COMMERCE AND ADMINISTRATION STUDENTS’ ASSOCIATION (CASAJMSB)
CASA represents approximately 7,800 John Molson business students, who have to pay $3 per credit. It has 14 member associations. In its book of policies found on its website, CASA states that its three main goals are to provide academic support, build networks and philanthropy. The association is known for its large and festive events such as the annual Frosh orientation and Halloween party.
ENGINEERING AND COMPUTER SCIENCE ASSOCIATION (ECA)
ECA is comprised of 16 societies that represent 3,250 students in engineering or computer science programs. Its fee-levy is $2 per credit. Due to the practical nature of its students’ studies, ECA has over 20 teams entered into various competitions, such as the Concordia SAE Racing team. Most of its fund goes to these teams, but students who have projects that fall outside the normally funded ones can apply for a special grant with the ECA each year. Details are on ECA’s website.
CONCORDIA’S BOARD OF GOVERNORS (BOG) AND SENATE
BoG is the highest-ranking, supreme-overlord, big-decision-maker of the university. It comprises of 27 governors that represent administration, faculty and students. CSU President Terry Wilkings and Graduate Student Association President Alex Ocheoha are the BoG student reps this year.
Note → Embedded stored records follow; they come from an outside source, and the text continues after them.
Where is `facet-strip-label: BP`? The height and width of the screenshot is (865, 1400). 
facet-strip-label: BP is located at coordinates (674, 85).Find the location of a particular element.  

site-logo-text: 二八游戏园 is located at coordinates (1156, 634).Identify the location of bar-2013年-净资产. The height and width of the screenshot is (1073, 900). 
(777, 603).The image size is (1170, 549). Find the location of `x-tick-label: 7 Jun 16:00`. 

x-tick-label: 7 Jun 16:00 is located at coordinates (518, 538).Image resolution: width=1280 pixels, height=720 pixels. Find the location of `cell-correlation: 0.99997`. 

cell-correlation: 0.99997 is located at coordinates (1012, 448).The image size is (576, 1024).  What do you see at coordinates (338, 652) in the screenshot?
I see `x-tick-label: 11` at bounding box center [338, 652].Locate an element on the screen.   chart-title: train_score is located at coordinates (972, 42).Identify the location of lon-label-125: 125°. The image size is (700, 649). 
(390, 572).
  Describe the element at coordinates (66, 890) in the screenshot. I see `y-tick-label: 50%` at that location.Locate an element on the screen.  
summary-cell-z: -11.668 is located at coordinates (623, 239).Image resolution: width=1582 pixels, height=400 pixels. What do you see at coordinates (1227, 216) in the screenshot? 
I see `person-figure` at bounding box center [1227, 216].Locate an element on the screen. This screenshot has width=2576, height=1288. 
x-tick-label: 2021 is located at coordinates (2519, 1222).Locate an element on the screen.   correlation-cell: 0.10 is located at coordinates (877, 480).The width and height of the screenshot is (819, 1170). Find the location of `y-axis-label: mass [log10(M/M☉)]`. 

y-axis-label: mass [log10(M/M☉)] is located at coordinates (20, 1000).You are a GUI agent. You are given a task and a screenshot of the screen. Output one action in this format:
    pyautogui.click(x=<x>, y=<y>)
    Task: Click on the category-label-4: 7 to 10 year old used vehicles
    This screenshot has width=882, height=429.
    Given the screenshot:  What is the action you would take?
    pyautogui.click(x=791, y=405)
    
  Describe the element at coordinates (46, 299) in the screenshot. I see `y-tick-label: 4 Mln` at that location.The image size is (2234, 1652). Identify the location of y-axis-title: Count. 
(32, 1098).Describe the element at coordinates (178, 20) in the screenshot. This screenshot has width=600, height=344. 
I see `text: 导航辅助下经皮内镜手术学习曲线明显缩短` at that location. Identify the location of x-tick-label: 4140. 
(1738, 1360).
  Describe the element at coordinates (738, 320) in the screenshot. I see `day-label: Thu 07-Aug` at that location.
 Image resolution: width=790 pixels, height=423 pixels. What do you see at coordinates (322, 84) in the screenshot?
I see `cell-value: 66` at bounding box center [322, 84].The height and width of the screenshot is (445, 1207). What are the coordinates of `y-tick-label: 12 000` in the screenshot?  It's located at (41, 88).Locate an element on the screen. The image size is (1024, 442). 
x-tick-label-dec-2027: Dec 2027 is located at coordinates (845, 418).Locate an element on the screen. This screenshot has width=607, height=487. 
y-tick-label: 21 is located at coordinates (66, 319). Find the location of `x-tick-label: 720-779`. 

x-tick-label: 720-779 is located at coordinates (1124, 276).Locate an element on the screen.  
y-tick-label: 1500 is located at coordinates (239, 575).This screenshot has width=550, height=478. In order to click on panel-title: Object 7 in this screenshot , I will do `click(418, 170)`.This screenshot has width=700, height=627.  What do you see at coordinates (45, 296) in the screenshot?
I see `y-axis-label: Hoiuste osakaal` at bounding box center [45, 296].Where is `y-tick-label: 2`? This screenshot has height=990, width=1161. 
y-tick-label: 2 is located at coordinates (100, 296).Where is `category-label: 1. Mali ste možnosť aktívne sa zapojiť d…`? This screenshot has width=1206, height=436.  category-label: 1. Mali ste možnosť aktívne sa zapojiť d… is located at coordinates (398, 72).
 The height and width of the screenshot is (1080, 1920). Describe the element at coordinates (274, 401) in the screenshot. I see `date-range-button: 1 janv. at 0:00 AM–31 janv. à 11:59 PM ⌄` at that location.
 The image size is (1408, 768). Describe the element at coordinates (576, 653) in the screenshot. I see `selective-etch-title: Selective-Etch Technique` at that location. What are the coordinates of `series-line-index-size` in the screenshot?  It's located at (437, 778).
Unlike most gatherings of an association’s board or council, you can’t physically occupy space within a BoG session.
You have to watch people sit in chairs from live feed in a room usually on the 6th floor of the Hall-Building (say hi to The Link’s editors!).
Decisions from Senate (second-highest decision-maker at Concordia), approval of budgets and nominations of honorary doctorates, among other important agenda points, all have to be ratified by BoG. Meetings can be rather dry affairs, but notable faculty reps, like Maria Peluso, former president of the Concordia University Part-time Faculty Association, and William Lynch, Chair of the Department of Electrical and Computer Engineering, always liven up the dialogue, questioning and bringing up issues they see firsthand within the university.
Of course, Concordia President Alan Shepard is the main disseminator of information at these meetings. His big mandate this year is the implementation of a touted “Strategic Directions” campaign that has been in the works since last year. The BoG ratified the first phase last semester.